David Blei blei at CS.Princeton.EDU
Wed Aug 15 17:06:24 EDT 2012

hi ml-stat-talks,

gungor polatkan defends his dissertation on monday august 20th.
please join us if you are interested in probability models, bayesian
nonparametrics, efficient posterior inference, image analysis, or how
to write a great phd in machine learning.


Extracting Information from High-Dimensional Data: Probabilistic
Modeling, Inference and Evaluation

Gungor Polatkan
Monday, August 20th, 2012, 1:00pm
Equad, B327


Data science is an emerging field at the interface of computer
science, statistics, mathematics and signal processing.  This field is
undergoing an explosive growth, mainly due to the widespread use of
tools, such as  the internet and mobile devices, that lead to the
massive accumulation of data from different sources. The sheer size of
these data sets requires large scale computational (rather than
human-powered) data analysis and decision making, and advances in
computing resources are a driving force in this growth. However, the
scale and high dimensionality of data are such that, powerful
present-day computing resources  can only partially address the
complexity of the problems -- they need to be paired with advanced
techniques and algorithms.

A typical data analysis project consists of several stages: initial
exploratory analysis, model building, derivation of inference,
visualization, and evaluation. In modern data science, one important
problem of the model-building phase is how to incorporate
data-specific properties to the models. Early machine learning
techniques were designed to work on generic data sets, using
parameters specified a priori. However, as the diversity and
complexity of the data sets grew, more advanced approaches were
needed, tailored to the particular properties of the type of
application under study. Such tailoring can take many different forms.
For instance, it may be necessary to learn the model parameters from
the data (instead of specifying them from the start); one can
incorporate prior information (such as sparsity with respect to
special representations, which themselves have to be learned); it may
be beneficial to make use of relational structure within the data,
which can be available in many guises: segmented image patches,
citation networks of documents, social networks of friends.

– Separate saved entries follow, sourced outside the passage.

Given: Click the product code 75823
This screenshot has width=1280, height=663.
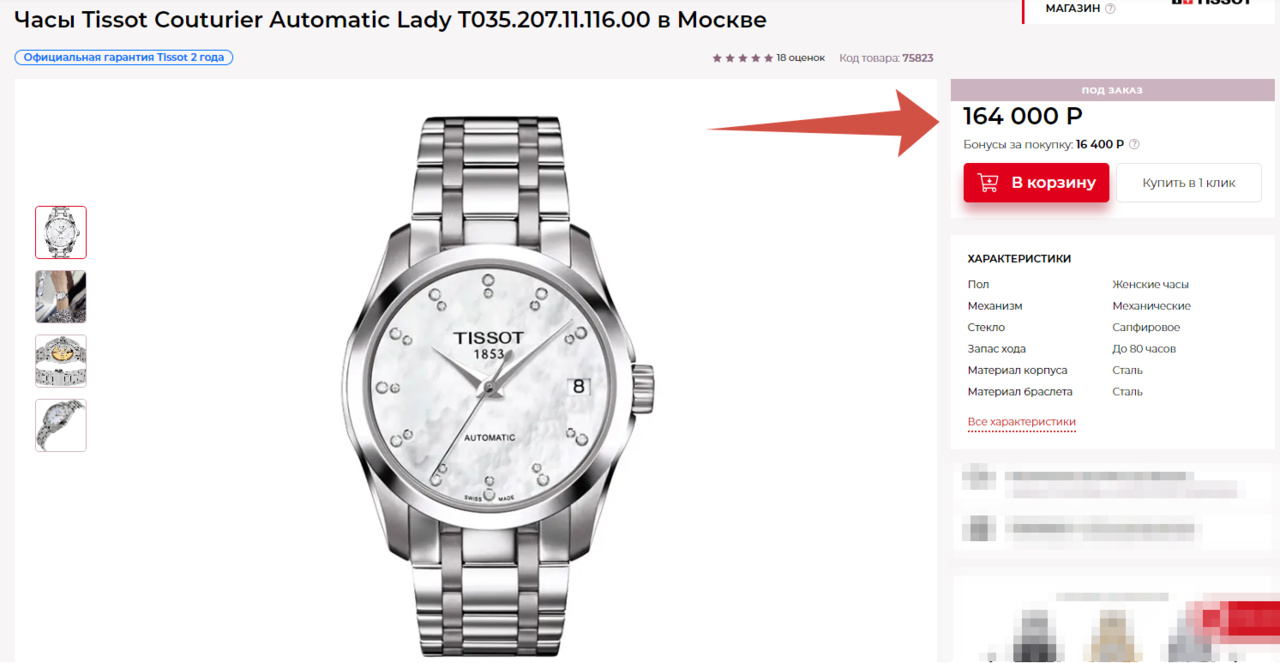Looking at the screenshot, I should coord(917,58).
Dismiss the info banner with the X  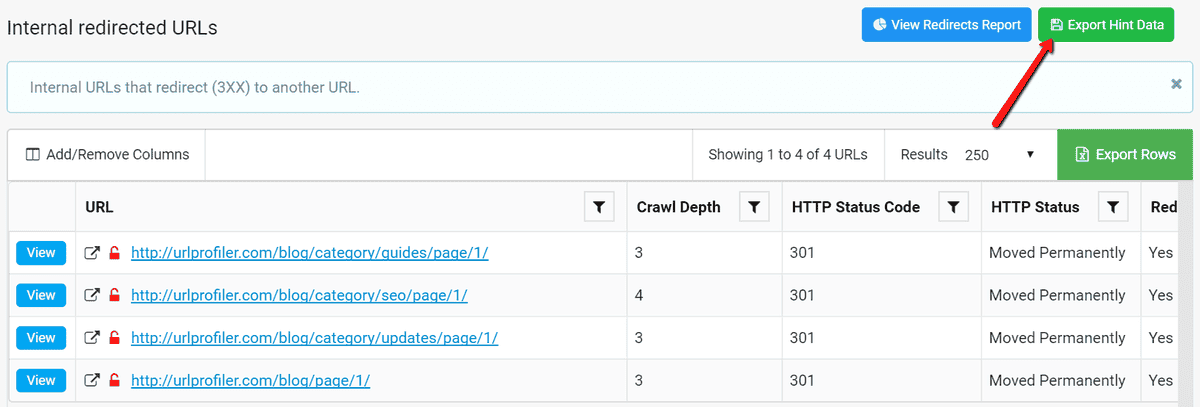1176,85
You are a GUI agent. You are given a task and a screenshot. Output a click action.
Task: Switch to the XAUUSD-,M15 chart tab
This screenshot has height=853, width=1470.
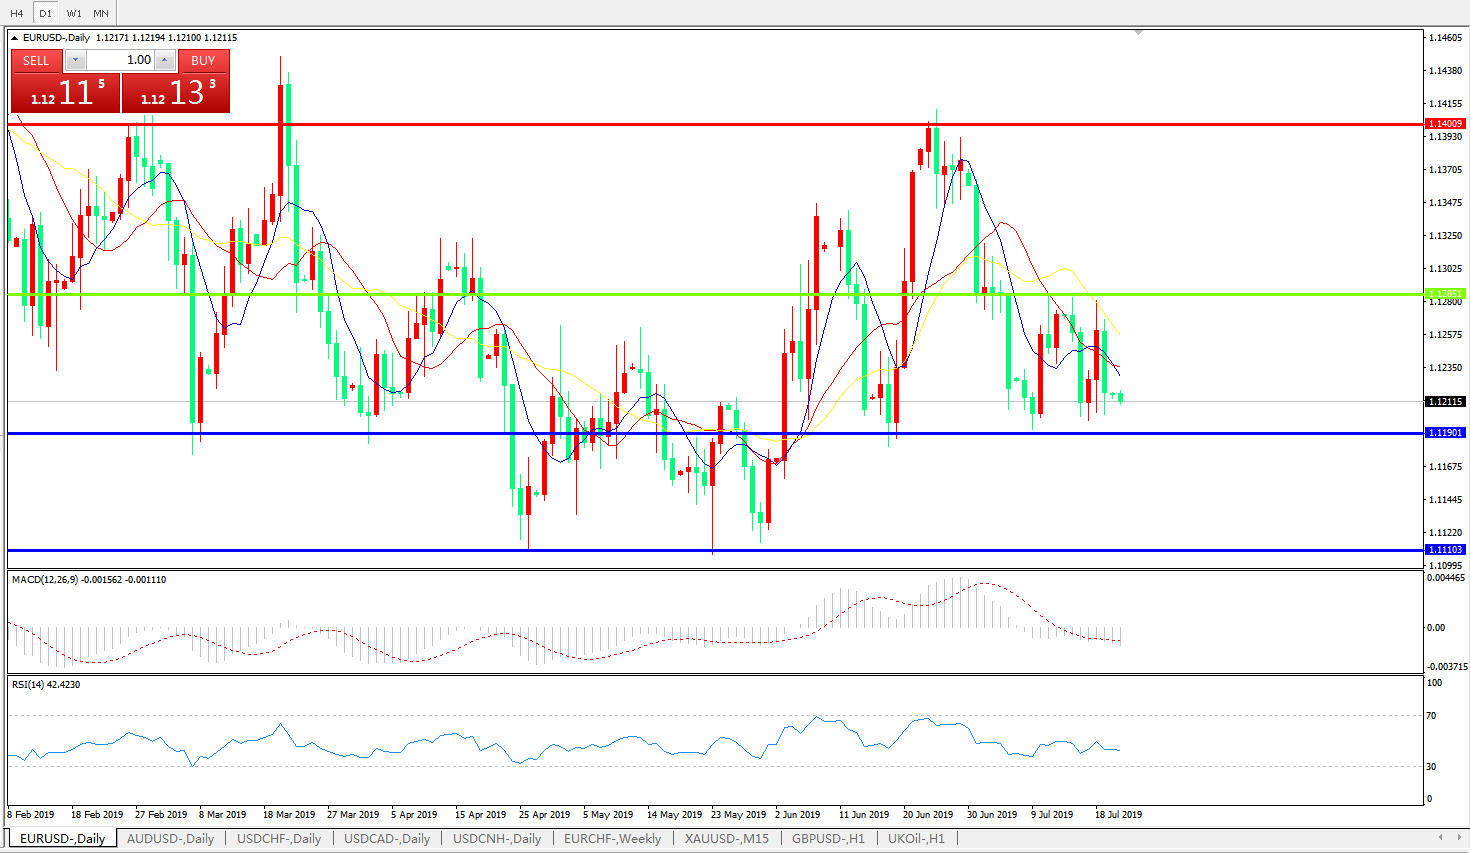click(726, 838)
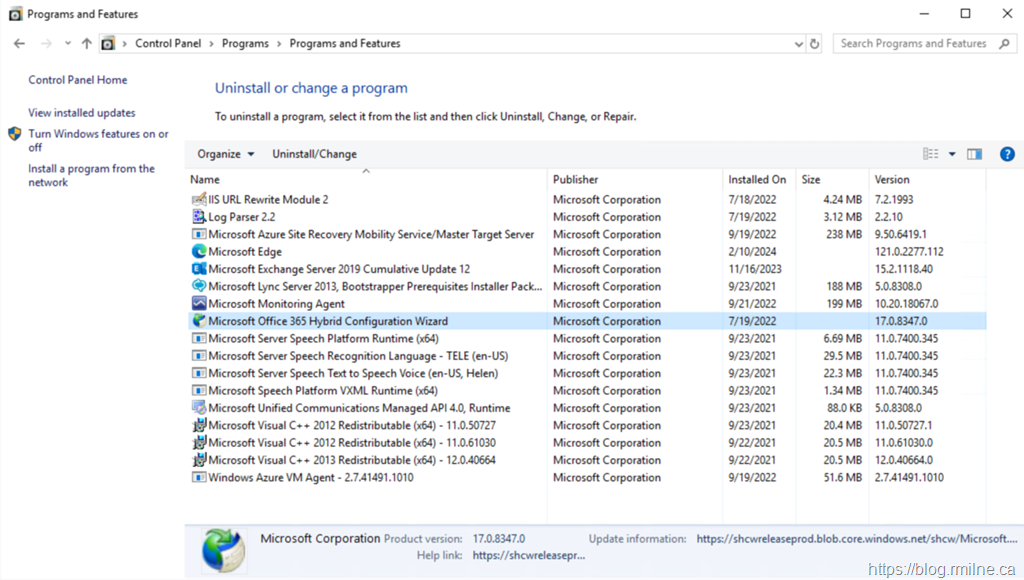Click the Back navigation arrow

(x=19, y=44)
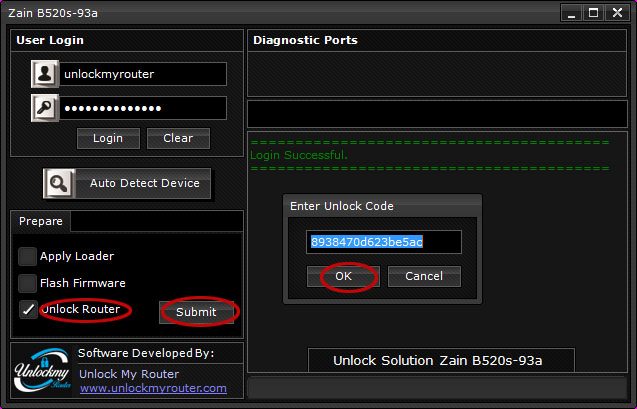The image size is (637, 409).
Task: Open the www.unlockmyrouter.com link
Action: (153, 388)
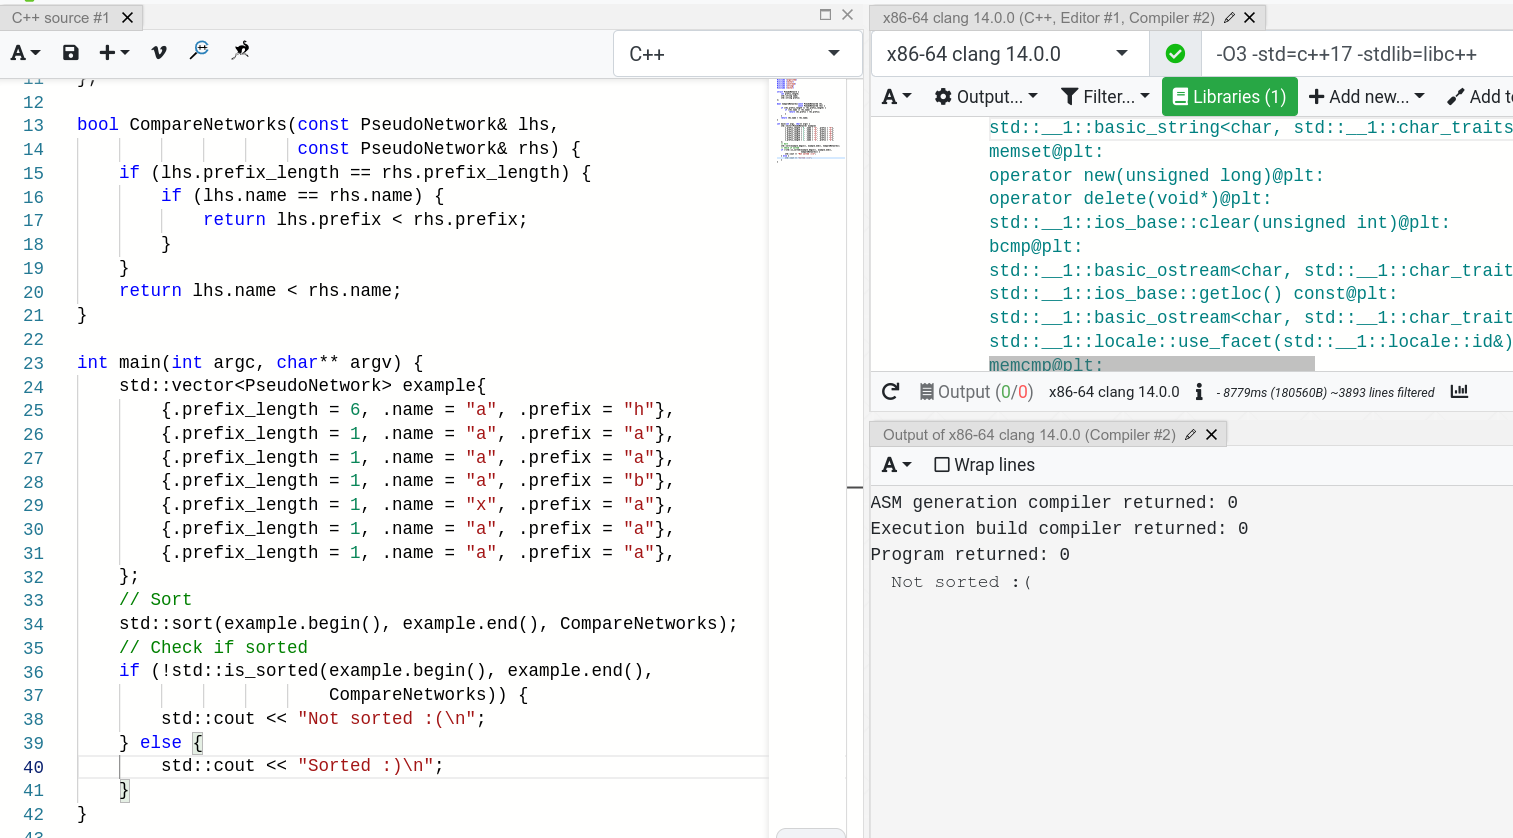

In this talk, we shall visit all these approaches, each time within a
probabilistic model built so as to incorporate prior information. More
precisely, we shall derive, in a variety of settings, and for
different applications, efficient posterior inference algorithms
handling large data sets, and use side information to derive superior
inference techniques. We demonstrate the efficiency and accuracy of
those models and algorithms in the different applications (e.g. image
super-resolution, recommendation systems, time series analysis), on
both real and synthetic data sets. We evaluate the quality of the
results, with both quantitative and human evaluation experiments.